Na proposta do deputado Gilmar Machado, as máquinas só poderiam corresponder a um terço do número de cadeiras do salão de apostas – onde as cartelas são manuseadas. E não poderiam ser instaladas máquinas eletrônicas fora dos prédios dos bingos. “Os bingos usam o argumento de que geram empregos. Então vamos dar condições para que mantenham os empregos atuais e criem outros. Por isso limito o número de máquinas. Quem quiser mais que amplie as instalações, coloque mais mesas, com atendentes, garçons, etc.”, explica. Esses aparelhos já foram alvo da fúria do governo Fernando Henrique Cardoso, que chegou a proibi-los – a legislação não permitia que estivessem dentro das salas. Na ocasião, o advogado constitucionalista Ives Gandra Martins emitiu um parecer sobre a querela jurídica: “Disse que as máquinas não poderiam ficar dentro das salas, mas a legislação não dizia nada sobre as ante-salas. Eu disse que, desde que seja na ante-sala, tudo bem as máquinas funcionarem”, conta.

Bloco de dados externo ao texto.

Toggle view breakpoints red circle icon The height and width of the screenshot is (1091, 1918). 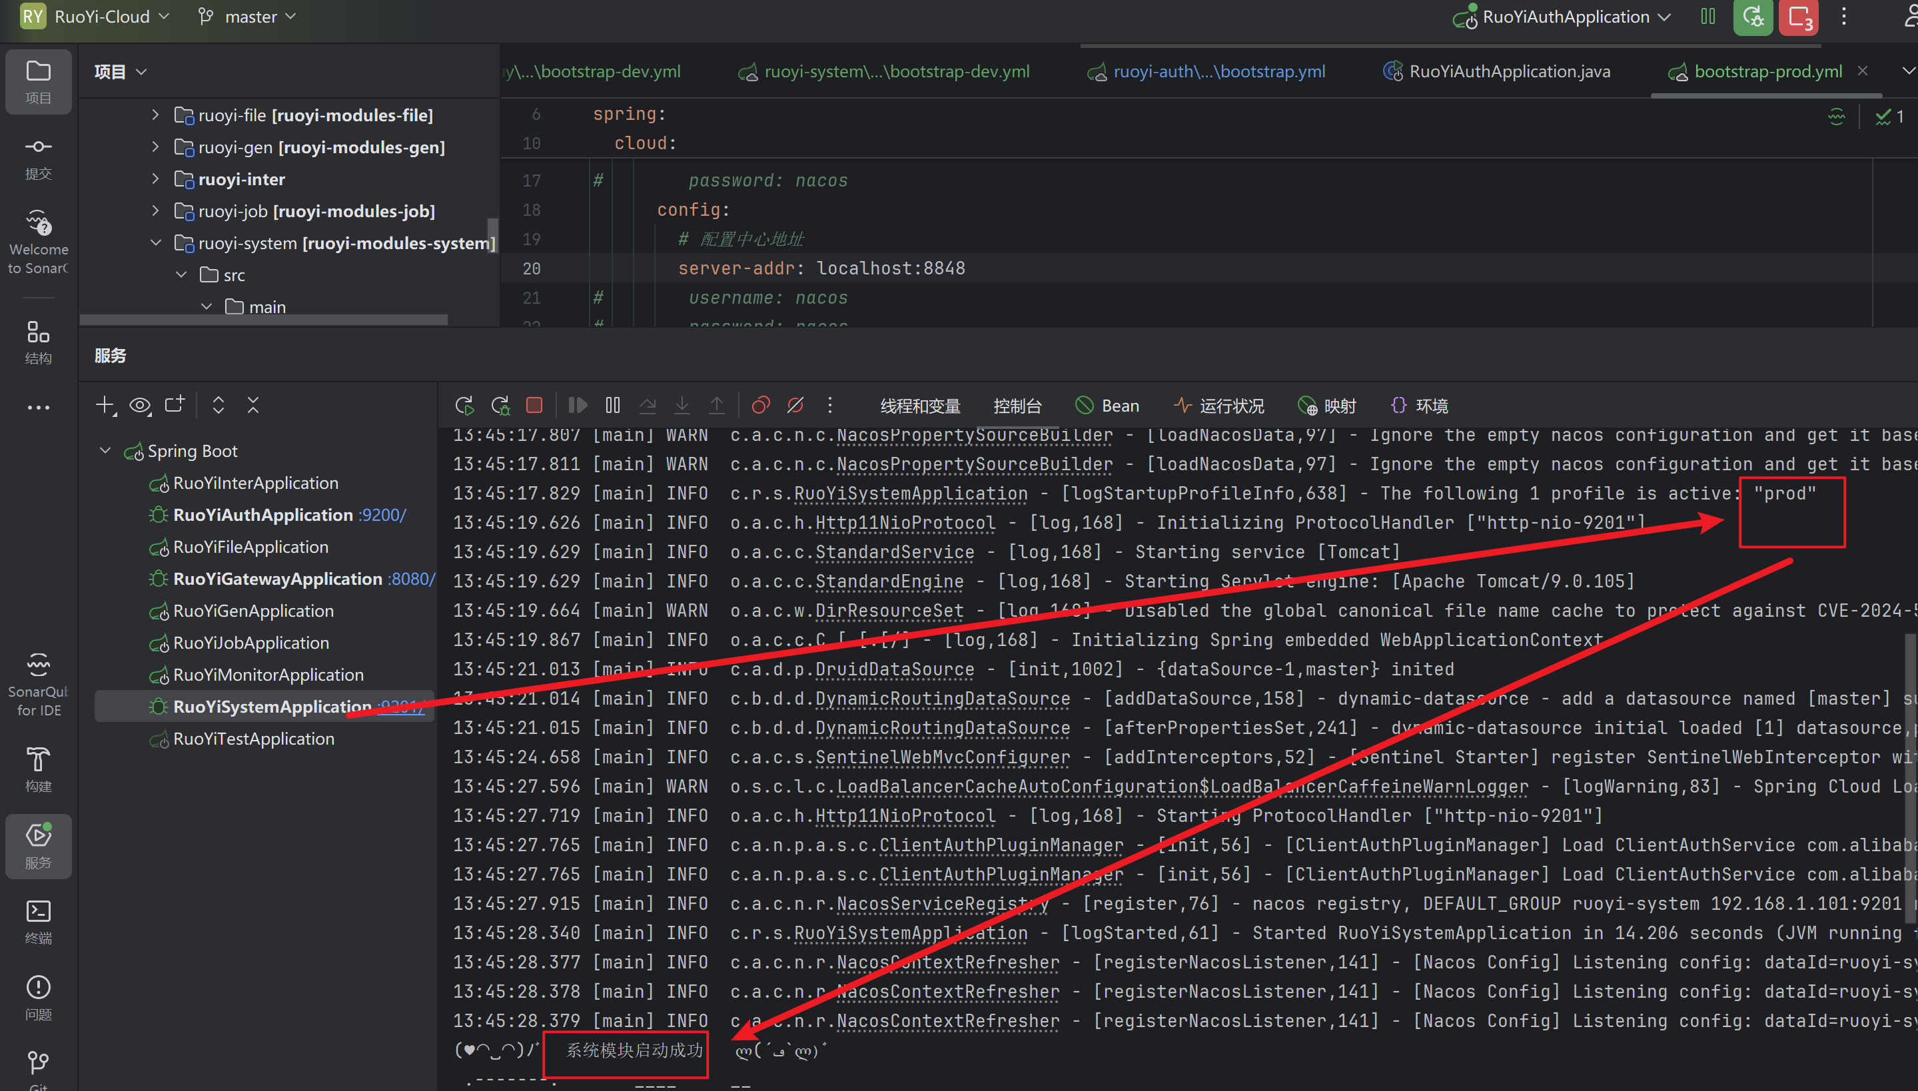pyautogui.click(x=761, y=405)
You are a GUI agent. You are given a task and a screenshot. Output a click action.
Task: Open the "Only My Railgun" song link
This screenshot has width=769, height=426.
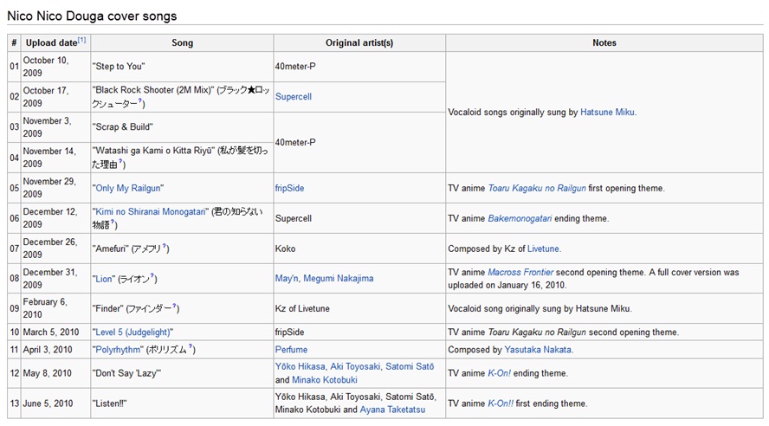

A polêmica vai se instaurar mesmo é no Congresso, depois que o governo encaminhar seu projeto de lei para o setor. Videobingo, cartelas, impostos, repasses. É possível que tudo vire motivo para discussão. Declarações como a do deputado Delfim Netto, por exemplo, podem causar furor: “Sou a favor da abertura do jogo, dos cassinos. Então não há nenhuma razão para ser contra os bingos.” Resta esperar pela conclusão dos estudos do governo e, depois, pelo projeto de lei. Delfim conclui: “A situação atual, com os bingos funcionando sem regras, é que não pode continuar.”